Biz, kapitalizmin krizini, genel anlamda kapitalist üretim ve yeniden üretim sürecinin tıkandığı koşullarda üretim ve değişim ilişkilerinde ortaya çıkan aksamalar ve tıkanıklıklar olarak tanımlayabiliriz. Bu bağlamda kapitalist üretim biçimine içkin olan ve kapitalist üretim ilişkilerinin ortaya çıkmasıyla birlikte işlemeye başlayan, kapitalizmin temel işleyiş yasaları krizlerin gerçek nedenleri olarak değerlendirilebilir. Herhalde en özlü olarak şunlar söylenebilir:
“Ekonomik aşırı üretim krizlerinin temeli, nedeni, bizzat tüm kapitalist üretim sisteminde yatmaktadır. Krizin temeli, üretimin toplumsal karakteriyle, üretimin sonuçlarının mal edinilmesinin kapitalist biçimi arasındaki çelişkide yatmaktadır. Kapitalizmin bu temel çelişkisinin ifadesi, azami kapitalist kârı elde etmeyi hedefleyen kapitalizmin üretim kapasitelerinin muazzam ölçüde büyümesiyle yaşam standartları kapitalistler tarafından asgari sınırlar içinde tutulmaya çalışılan milyonlarca emekçi kitlesinin ödeme gücüne sahip talebinin görece gerilemesi arasındaki çelişkidir. Rekabet mücadelesinde kazanmak ve mümkün olduğunca çok kâr sızdırmak için kapitalistler, tekniği geliştirmek, rasyonalizasyon uygulamak, işçilerin sömürüsünü şiddetlendirmek ve fabrikalarının üretim kapasitelerini sonuna kadar artırmak zorundadırlar. Birbirlerinin arkasında kalmamak için bütün kapitalistler üretim olanaklarını hızla geliştirme yoluna şu ya da bu biçimde girmek zorundadırlar. Fakat gerek iç Pazar gerek dış Pazar, son tahlilde ana alıcılar olan milyonlarca işçi köylü kitlesinin alım gücü düşük seviyede kalır. Aşırı üretim krizleri bundandır. Az çok periyodik olarak tekrarlanan, metaların [emtianın] satılmamasına, üretimin gerilemesine, işsizliğin büyümesine, ücretlerin düşmesine neden olan, böylece de üretim seviyesiyle ödeme gücüne sahip talebin seviyesi arasındaki çelişkiyi daha da keskinleştiren bilinen sonuçlar bunlardır. Aşırı üretim krizi, bu çelişkinin şiddetli ve yıkıcı biçimlerdeki ifadesidir.” (J. V. Stalin)
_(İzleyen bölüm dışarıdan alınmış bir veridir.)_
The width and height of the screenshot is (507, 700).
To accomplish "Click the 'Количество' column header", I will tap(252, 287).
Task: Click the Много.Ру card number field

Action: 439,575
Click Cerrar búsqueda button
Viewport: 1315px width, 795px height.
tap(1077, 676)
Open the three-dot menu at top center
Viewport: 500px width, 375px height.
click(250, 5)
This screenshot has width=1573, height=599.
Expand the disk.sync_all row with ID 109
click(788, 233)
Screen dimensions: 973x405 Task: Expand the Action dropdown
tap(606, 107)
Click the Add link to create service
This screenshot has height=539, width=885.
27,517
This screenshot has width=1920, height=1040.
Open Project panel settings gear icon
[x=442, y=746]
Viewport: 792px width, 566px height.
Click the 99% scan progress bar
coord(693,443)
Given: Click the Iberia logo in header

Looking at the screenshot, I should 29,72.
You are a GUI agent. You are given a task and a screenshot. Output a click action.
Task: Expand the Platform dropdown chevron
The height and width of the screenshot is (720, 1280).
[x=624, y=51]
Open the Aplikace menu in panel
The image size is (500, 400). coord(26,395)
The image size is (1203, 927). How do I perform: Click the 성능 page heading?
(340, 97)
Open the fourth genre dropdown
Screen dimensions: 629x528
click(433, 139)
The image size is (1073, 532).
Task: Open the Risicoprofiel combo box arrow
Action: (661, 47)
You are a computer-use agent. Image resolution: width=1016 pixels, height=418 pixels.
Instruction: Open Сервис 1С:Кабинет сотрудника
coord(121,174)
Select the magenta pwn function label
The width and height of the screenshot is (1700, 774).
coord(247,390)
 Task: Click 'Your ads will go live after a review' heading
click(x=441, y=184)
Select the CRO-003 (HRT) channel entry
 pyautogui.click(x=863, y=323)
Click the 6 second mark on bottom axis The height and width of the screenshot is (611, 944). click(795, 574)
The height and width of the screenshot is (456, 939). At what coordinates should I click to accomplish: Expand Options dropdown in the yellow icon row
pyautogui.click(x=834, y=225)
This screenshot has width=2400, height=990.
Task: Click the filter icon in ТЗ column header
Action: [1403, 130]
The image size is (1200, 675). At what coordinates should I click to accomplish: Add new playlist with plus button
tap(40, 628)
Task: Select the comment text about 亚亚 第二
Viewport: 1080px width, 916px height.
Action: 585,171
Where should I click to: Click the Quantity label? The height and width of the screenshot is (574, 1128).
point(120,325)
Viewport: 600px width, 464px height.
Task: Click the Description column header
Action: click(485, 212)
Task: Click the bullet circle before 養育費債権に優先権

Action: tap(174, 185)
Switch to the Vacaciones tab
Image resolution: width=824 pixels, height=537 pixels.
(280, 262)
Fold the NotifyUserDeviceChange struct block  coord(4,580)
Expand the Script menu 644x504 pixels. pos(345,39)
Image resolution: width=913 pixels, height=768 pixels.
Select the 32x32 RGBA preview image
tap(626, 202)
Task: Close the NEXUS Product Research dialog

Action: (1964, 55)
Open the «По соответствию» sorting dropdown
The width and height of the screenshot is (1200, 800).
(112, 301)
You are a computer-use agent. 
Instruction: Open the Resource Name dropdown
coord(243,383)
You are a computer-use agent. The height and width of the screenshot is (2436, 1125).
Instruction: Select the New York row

Sınıflı bir toplum olarak örgütlenmiş olan kapitalizm, toplumsal yapısı ve üretim ve değişim ilişkileri ile birlikte bir bütündür. Üretim ve yeniden üretim olmaksızın ayakta kalamayacak olan bu sistemde, kapitalistlerle kapitalistler arasında, kapitalistler ve emekçiler arasında sürekli ve amansız bir mücadelenin olması, kaçınılmaz bir zorunluluk olarak krizleri de yaratmaktadır. Kapitalist üretimin temel güdüsü kârlılıktır ve birikimin sürekliliği, aynı zamanda birikimin olanaklarını da tüketen bir süreçtir. Yani sermayenin kendisi, sermaye birikiminin önünde engeldir.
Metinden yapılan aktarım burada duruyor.